November 28th, 2006
What About Isometric Exercise?
When you don’t have a lot of space for exercising, isometric exercise is a great option. It involves exercising in a stationary position, yet it can be quite effective. It’s also great for those who are more limited in the kinds of exercise they can do.
Of course, this can be done even if you have plenty of room to exercise. If isometric exercise is your preference, do it wherever you choose to exercise.
Most people who do isometric exercises do other exercises as well. There is no need to limit yourself to one form of exercise. Isometrics give you the advantage that they can be done just about anywhere.
An isometric exercise consists of tightening and relaxing a muscle without flexing your joints or otherwise moving about. It’s very easy to do for most people.
A basic isometric exercise is to tighten and hold your abdominal muscles. Repeated often enough, this can strengthen them quite nicely. You should use good posture when doing this for the best effect.
Breath control and good posture are very important in isometric exercise. Keep your spine straight during isometric exercise. Your breathing should be steady. Don’t hold your breath.

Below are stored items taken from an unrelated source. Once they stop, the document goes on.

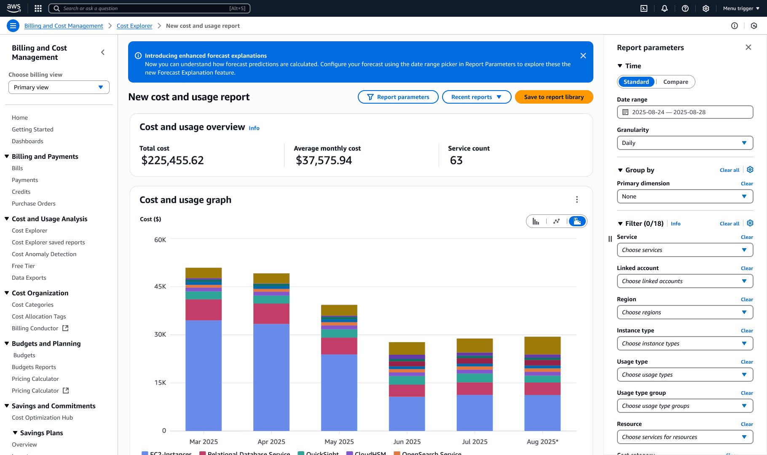Click the help question mark icon

pos(685,8)
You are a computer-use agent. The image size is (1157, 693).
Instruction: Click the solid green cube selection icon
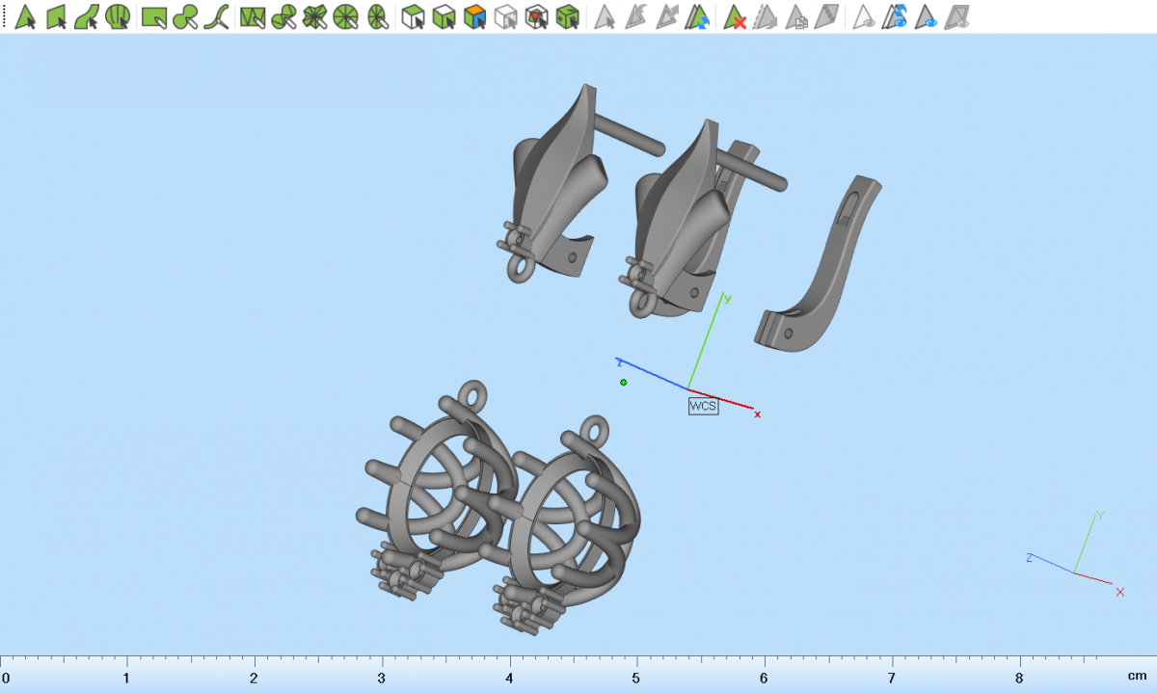(568, 16)
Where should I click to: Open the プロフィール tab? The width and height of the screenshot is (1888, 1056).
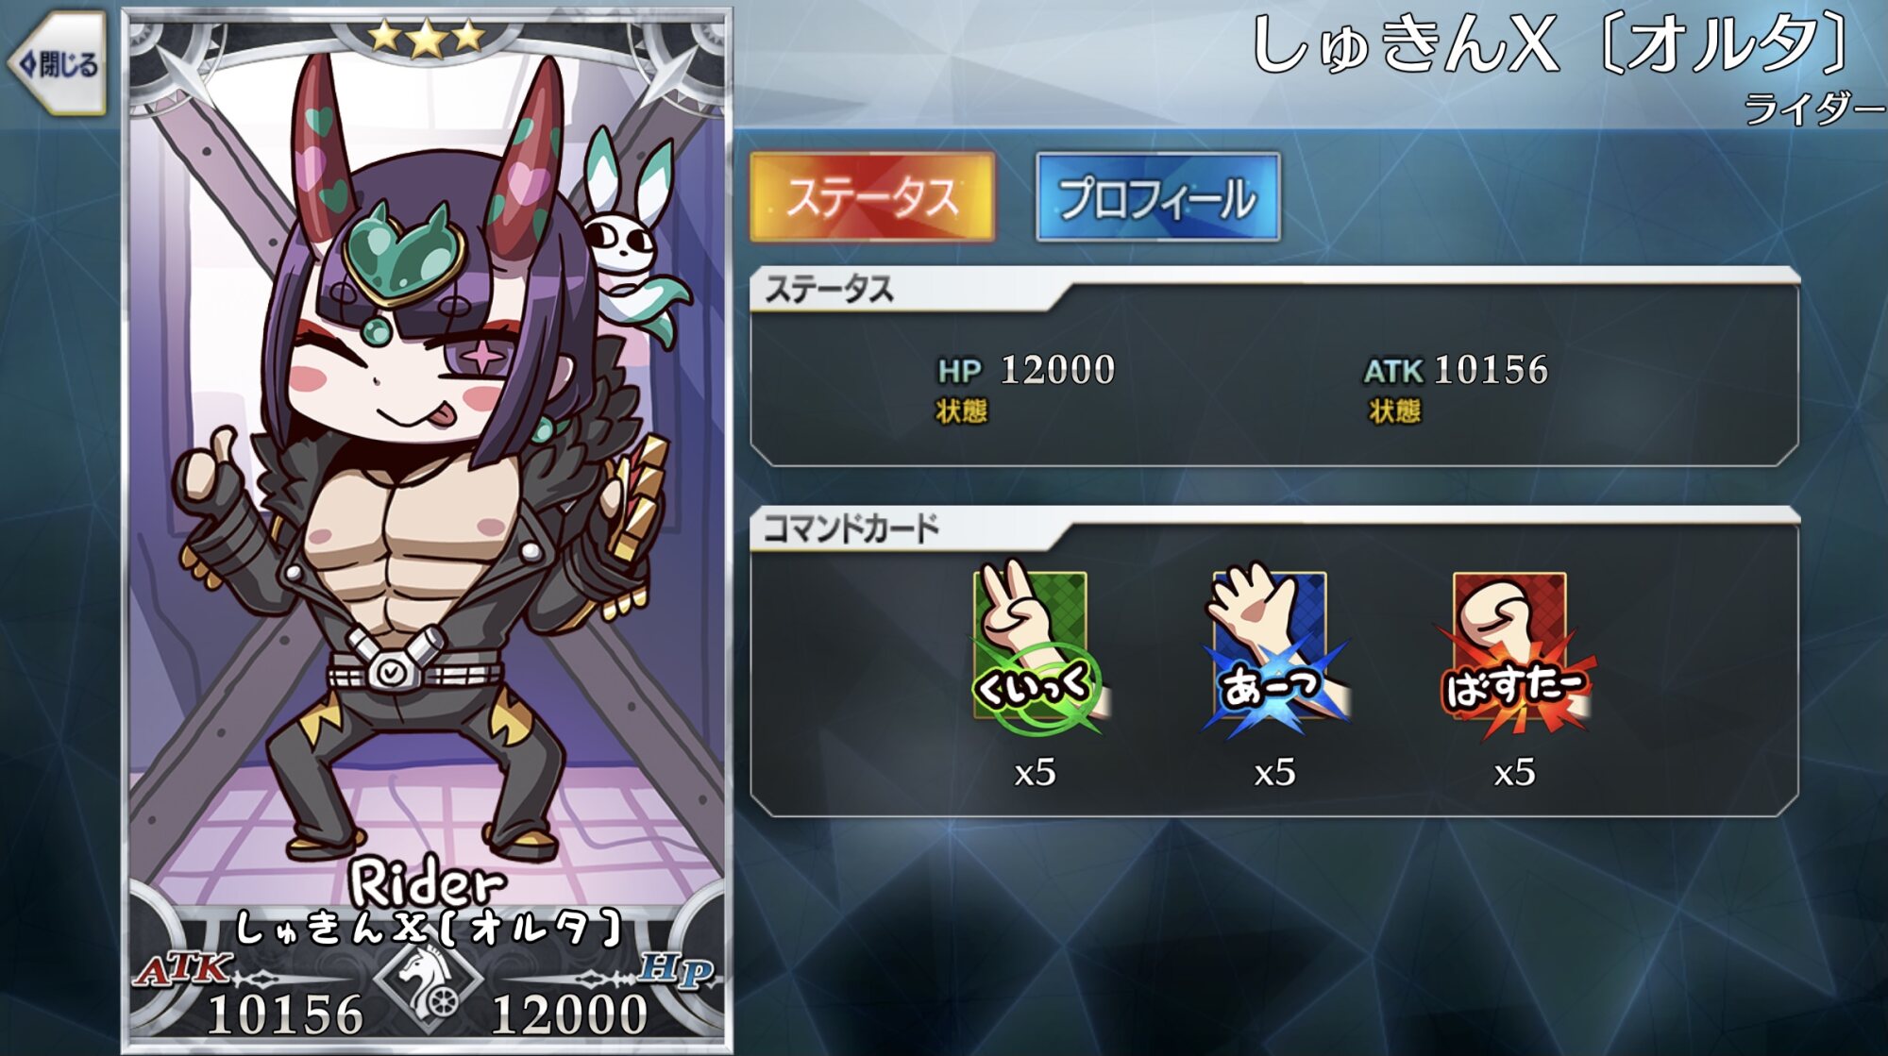(x=1157, y=197)
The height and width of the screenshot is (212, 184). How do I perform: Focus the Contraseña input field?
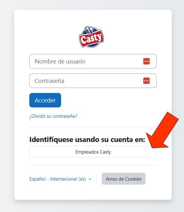coord(93,81)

Isometric exercise isn’t necessarily going to allow you to bulk up or anything like that. There are some proponents who say it can and others may disagree. There were some false claims about it early on, but more current work shows promise for its effectiveness.
As with any exercise, repetition and persistence is key. You need enough reps to build the muscles and you need to keep up the routine long enough for results to show. There is no such thing as an instant solution. But there is such a thing as working hard and getting fit over time.
Isometrics are best combined with other kinds of exercise, especially cardiovascular exercise. It is important to get your heart rate up when you exercise in order to maximize your cardiovascular benefits. Add in a healthy diet and you are on your way to a more fit body.